Titre original : Garden state.
Durée : 1h42.
Budget : 2,5 millions de dollars.
Box-office mondial : 35,8 millions de dollars.
Box-office USA : 26,8 millions de dollars.
Entrées françaises : 331 596 entrées.
Résumé.
Acteur, Andrew est déprimé et prend beaucoup de médicaments. Il fait la rencontre de Samantha dont il va tomber amoureux.
Casting.
Andrew Largeman : Zach Braff (VF : Alexis Tomassian).
Samantha : Natalie Portman (VF : Sylvie Jacob).
Mark : Peter Sarsgaard (VF : Guillaume Lebon).
Gideon Largeman : Ian Holm (VF : Bernard-Pierre Donnadieu).
Carol : Jean Smart (VF : Inconnue).
Dave : Alex Burns (VF : Emmanuel Garijo).
Docteur Cohen : Ron Leibman (VF : Bernard Tiphaine).
Diego : Method Man (VF : Julien Kramer).
Olivia : Ann Dowd (VF : Brigitte Virtudes).
Le saviez-vous ? Anecdotes et coulisses.
Garden state est le premier film de Zach Braff en tant que réalisateur. Il s’est inspiré de passages de sa vie pour écrire le scénario (comme la scène où il est serveur dans un restaurant, période où il auditionnait pour la série Scrubs).
Le film avait pour titre initial Large’s Ark.
Le tournage s’est déroulé dans le New Jersey, New York et Californie.
Notre critique de Garden state.
Un film vendu comme marquant pour une génération, le mérite-t-il vraiment ?
On cherche encore en quoi il est vraiment percutant. Il dégage plutôt de l’ennui et une déprime généralisée tout du long. Il ne se passe rien, on navigue à l’aveugle sans vraiment de but et tout s’embrouille sans vraiment de logique. Tout ce qui pouvait être porté par l’émotion est galvaudé au profit de… rien. Alors que tout semble indiquer une sorte de quête reconstructrice du héros, on n’a pas l’impression d’avancer. Pire, on semble reculer. Jusqu’à la fin du film, il n’y a pas eu d’évolution.

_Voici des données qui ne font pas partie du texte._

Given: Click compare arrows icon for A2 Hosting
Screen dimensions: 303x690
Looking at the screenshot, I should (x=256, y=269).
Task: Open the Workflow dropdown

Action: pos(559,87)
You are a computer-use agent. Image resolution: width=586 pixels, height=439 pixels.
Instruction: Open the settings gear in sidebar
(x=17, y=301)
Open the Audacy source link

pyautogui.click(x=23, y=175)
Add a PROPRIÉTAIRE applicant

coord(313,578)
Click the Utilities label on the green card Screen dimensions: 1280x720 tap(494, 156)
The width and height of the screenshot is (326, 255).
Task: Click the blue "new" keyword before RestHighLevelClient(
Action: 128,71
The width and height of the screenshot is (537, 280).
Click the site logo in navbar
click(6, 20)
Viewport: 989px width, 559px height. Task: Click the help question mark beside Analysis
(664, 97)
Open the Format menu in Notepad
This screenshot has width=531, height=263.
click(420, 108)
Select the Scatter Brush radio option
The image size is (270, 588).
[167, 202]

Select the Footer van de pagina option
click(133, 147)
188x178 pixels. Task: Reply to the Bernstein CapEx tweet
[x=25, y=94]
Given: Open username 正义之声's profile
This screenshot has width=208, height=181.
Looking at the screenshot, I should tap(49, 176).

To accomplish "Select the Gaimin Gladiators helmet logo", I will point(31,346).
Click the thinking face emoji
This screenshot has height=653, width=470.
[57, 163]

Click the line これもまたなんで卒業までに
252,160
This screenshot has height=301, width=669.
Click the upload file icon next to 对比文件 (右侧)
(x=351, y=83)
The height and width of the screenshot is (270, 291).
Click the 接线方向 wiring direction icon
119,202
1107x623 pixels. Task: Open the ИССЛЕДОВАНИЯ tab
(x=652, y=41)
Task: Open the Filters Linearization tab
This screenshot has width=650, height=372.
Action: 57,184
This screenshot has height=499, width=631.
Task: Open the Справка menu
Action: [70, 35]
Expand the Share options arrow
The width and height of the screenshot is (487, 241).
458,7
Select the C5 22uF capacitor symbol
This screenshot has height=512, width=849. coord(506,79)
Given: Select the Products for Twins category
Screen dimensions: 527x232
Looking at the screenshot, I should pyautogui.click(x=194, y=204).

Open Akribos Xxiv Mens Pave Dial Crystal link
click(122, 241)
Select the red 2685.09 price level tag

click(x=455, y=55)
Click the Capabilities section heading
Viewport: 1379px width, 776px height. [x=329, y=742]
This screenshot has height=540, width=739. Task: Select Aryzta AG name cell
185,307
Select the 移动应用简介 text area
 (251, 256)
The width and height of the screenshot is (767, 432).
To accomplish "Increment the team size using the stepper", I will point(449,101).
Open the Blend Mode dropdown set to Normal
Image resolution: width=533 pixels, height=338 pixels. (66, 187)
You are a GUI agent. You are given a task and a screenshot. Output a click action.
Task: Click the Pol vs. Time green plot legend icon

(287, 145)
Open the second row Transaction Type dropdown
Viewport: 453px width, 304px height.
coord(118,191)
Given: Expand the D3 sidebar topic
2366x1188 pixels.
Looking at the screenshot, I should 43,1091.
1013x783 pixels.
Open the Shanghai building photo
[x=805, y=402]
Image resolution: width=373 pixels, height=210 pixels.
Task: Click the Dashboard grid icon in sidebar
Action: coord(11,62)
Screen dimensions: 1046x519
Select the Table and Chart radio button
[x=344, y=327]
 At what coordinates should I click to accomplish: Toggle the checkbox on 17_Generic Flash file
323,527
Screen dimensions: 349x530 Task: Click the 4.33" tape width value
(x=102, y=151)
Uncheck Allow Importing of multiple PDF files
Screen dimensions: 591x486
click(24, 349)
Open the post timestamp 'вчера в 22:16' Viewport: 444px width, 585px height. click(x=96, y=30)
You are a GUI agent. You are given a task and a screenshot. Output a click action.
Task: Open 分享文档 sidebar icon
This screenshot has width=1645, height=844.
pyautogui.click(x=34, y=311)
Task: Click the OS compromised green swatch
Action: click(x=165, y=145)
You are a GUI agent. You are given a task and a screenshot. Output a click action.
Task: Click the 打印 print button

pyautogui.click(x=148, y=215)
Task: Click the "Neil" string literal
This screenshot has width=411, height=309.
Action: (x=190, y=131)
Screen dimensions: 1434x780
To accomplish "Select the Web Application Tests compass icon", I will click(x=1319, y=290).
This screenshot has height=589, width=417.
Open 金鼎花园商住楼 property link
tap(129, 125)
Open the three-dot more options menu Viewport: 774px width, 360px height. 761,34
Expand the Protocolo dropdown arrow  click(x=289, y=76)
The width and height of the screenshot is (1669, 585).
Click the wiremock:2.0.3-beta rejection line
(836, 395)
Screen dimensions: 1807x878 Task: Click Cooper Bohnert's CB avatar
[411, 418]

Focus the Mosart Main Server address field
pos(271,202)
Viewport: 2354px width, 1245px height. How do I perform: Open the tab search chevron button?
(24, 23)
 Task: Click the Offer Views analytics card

Garden state repose sur Andrew, qui vient de perdre sa mère, qui vit sous médicaments depuis son enfance, qui semble déprimé et oisif à chaque instant. Il a du mal à se bouger tout en étant très timide. Zach Braff est correct dans son interprétation mais il semble se bloquer dans son potentiel. Il fait la rencontre de Samantha, son exact opposé : énergique, positive, folle sur les bords et grande menteuse. Le cliché des protagonistes au fort contraste. Natalie Portman est égale à elle-même et livre une belle performance. Pas grand chose à dire sur les autres personnages tant ils sont pauvres en intérêt.
La mise en scène est à l’image du personnage et de l’intrigue : lente. Au moins, c’est justifiée car ça reflète l’esprit d’Andrew, vivant de manière tranquille et ne respirant pas la grande joie de vivre. Ce n’est donc pas un défaut et est plutôt la force du film. Cependant, cela s’arrête là. Il n’y a pas de volonté artistique de proposer autre chose, de prendre des risques. Tout reste très simpliste. Quant à la bande originale, elle apporte un petit plus au film mais les chansons ne sont pas suffisamment porteuses pour être mémorables.
Garden state ne révolutionne rien et n’apporte rien.